◆ **Required actions**:
(1) In the data cleaning notebook, which variables are listed to be dropped?
(2) Print the part of the data cleaning notebook that begins at the words "# Setup GPU" and stops after "using the GPU?".
(3) Carry on writing the data cleaning notebook from its last line.

# Data Cleaning Notebook

## Objectives

*   Evaluate missing data
*   Clean data

## Inputs

* outputs/datasets/collection/TelcoCustomerChurn.csv

## Outputs

* Generate cleaned Train and Test sets, both saved under outputs/datasets/cleaned

## Additional Comments | Insights | Conclusions

 

  * Drop Variables:  `['customerID', 'TotalCharges' ]`



---


# Install Packages

In [None]:
! pip install pandas-profiling==2.11.0
! pip install feature-engine==1.0.2
! pip install ppscore==1.2.0

# Code for restarting the runtime, that will restart colab session
# It is a good practice after you install a package in a colab session
import os
os.kill(os.getpid(), 9)

# Setup GPU

* Go to Edit → Notebook Settings
* In the Hardware accelerator menu, selects GPU
* note: when you select an option, either GPU, TPU or None, you switch among kernels/sessions

---
* How to know if I am using the GPU?
  * run the code below, if the output is different than '0' or null/nothing, you are using GPU in this session


In [None]:
import tensorflow as tf
tf.test.gpu_device_name()

# **Connection between: Colab Session and your GitHub Repo**

### Insert your **credentials**

* The variable's content will exist only while the session exists. Once this session terminates, the variable's content will be erased permanently.

◆ **Extracted records**:
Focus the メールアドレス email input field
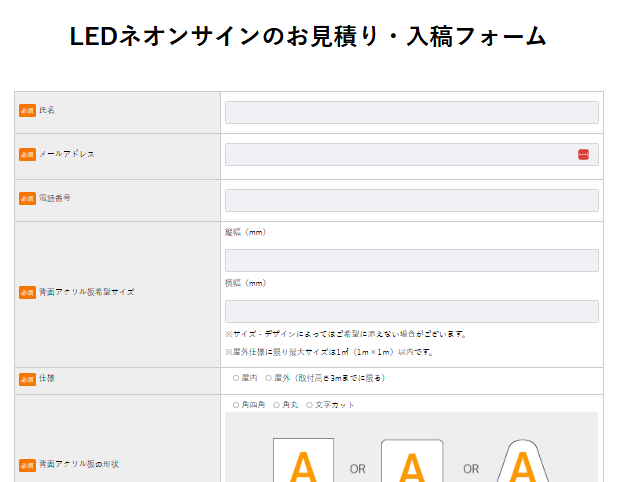Screen dimensions: 618x482 point(400,154)
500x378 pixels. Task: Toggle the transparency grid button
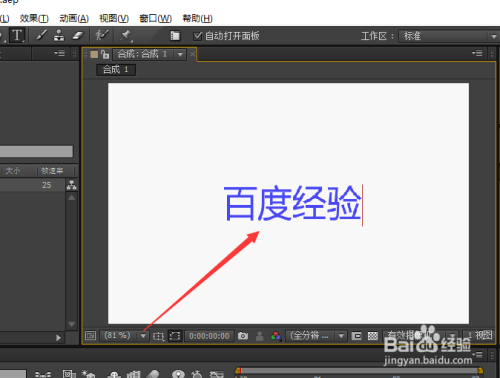coord(373,336)
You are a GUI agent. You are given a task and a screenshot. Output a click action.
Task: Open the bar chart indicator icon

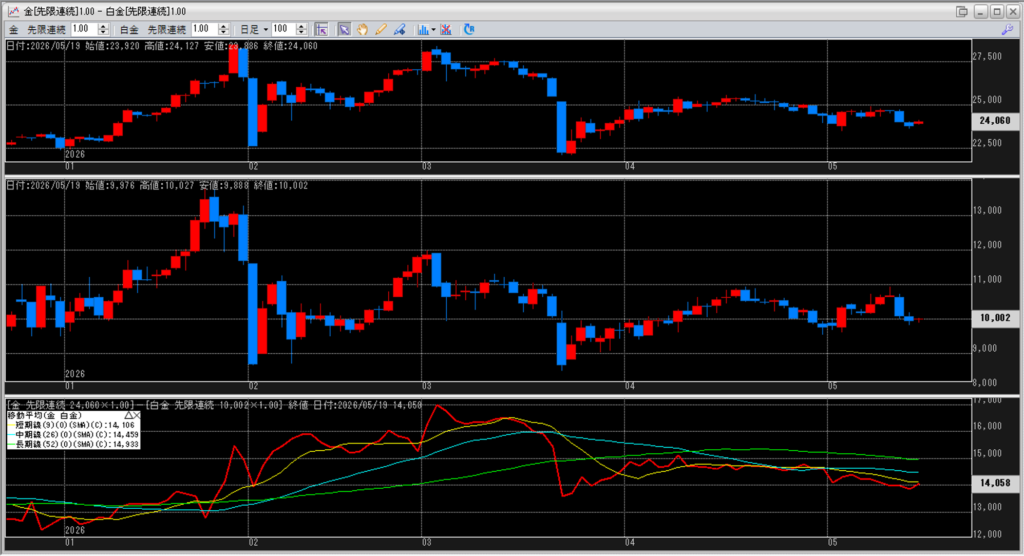[x=423, y=29]
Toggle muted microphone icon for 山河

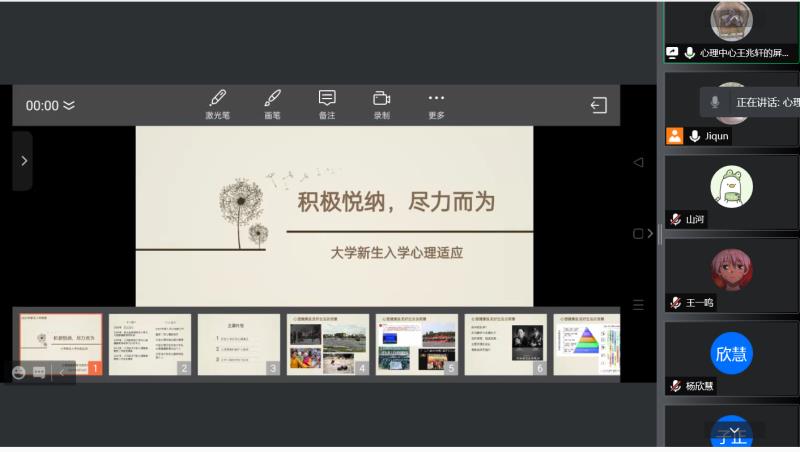pos(676,219)
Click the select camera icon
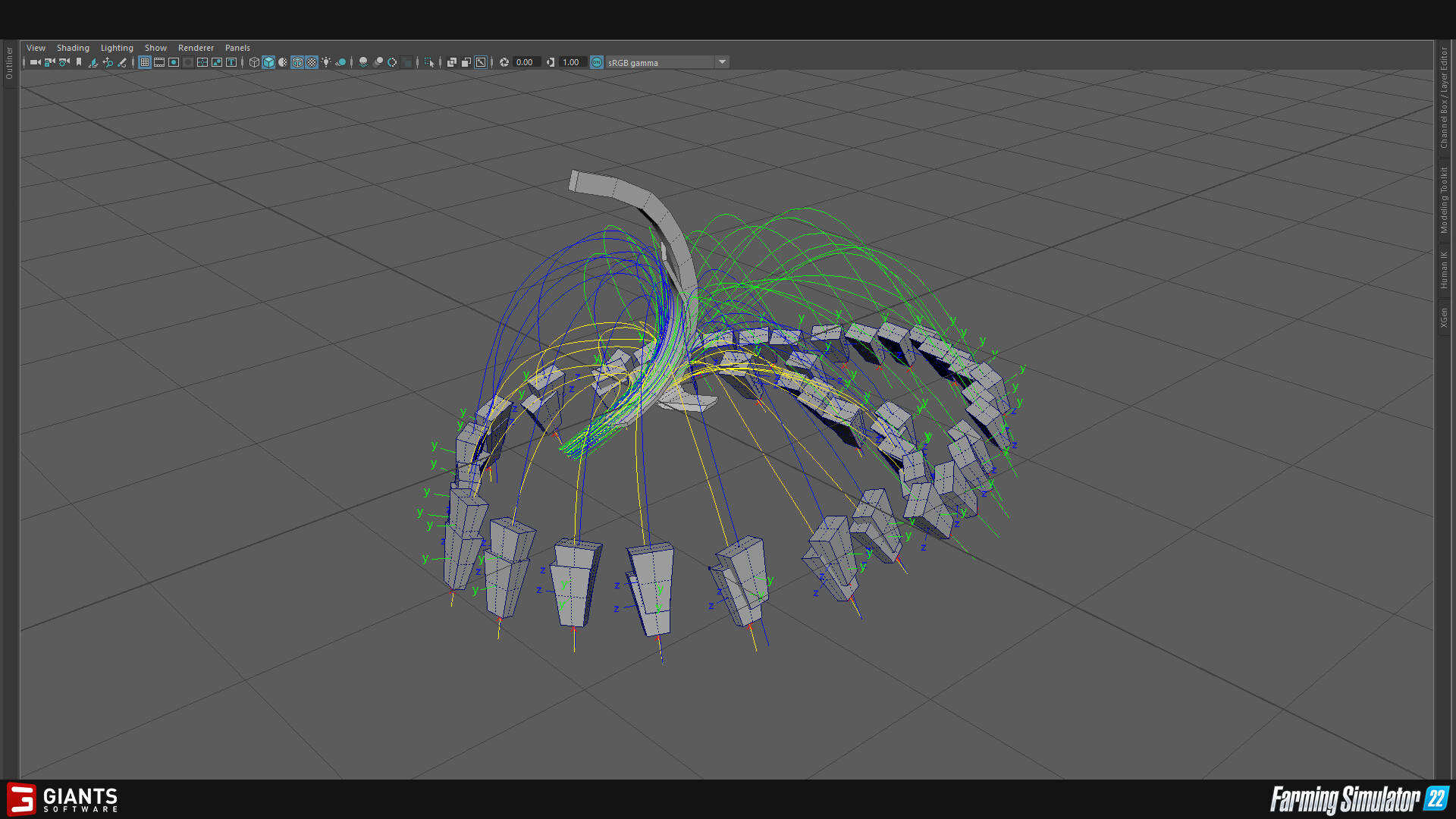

◆ **Results for each task**:
(1) customerID and TotalCharges

(2)
# Setup GPU

* Go to Edit → Notebook Settings
* In the Hardware accelerator menu, selects GPU
* note: when you select an option, either GPU, TPU or None, you switch among kernels/sessions

---
* How to know if I am using the GPU?

(3)
In [None]:
from getpass import getpass
import os
from IPython.display import clear_output 

print("=== Insert your credentials === \nType in and hit Enter")
os.environ['UserName'] = getpass('GitHub User Name: ')
os.environ['UserEmail'] = getpass('GitHub User E-mail: ')
os.environ['RepoName'] = getpass('GitHub Repository Name: ')
os.environ['UserPwd'] = getpass('GitHub Account Token: ')
clear_output()
print("* Thanks for inserting your credentials!")
print(f"* You may now Clone your Repo to this Session, "
      f"then Connect this Session to your Repo.")

* **Credentials format disclaimer**: when opening Jupyter notebooks in Colab that are hosted at GitHub, we ask you to not consider special characters in your **password**, like @ ! " # $ % & ' ( ) * + , - . / :;< = > ? @ [\ ]^_ ` { } | ~
  * Otherwise it will not work properly the git push command, since the credentials are concatenated in the command: username:password@github.com/username/repo , the git push command will not work properly when these terms have special characters 

---

### **Clone** your GitHub Repo to your current Colab session

* So you can have access to your project's files

In [None]:
! git clone https://github.com/{os.environ['UserName']}/{os.environ['RepoName']}.git
! rm -rf sample_data   # remove content/sample_data folder, since we dont need it for this project

import os
if os.path.isdir(os.environ['RepoName']):
  print("\n")
  %cd /content/{os.environ['RepoName']}
  print(f"\n\n* Current session directory is:{os.getcwd()}")
  print(f"* You may refresh the session folder to access {os.environ['RepoName']} folder.")
else:
  print(f"\n* The Repo {os.environ['UserName']}/{os.environ['RepoName']} was not cloned."
        f" Please check your Credentials: UserName and RepoName")

---

### **Connect** this Colab session to your GitHub Repo

* So if you need, you can push files generated in this session to your Repo.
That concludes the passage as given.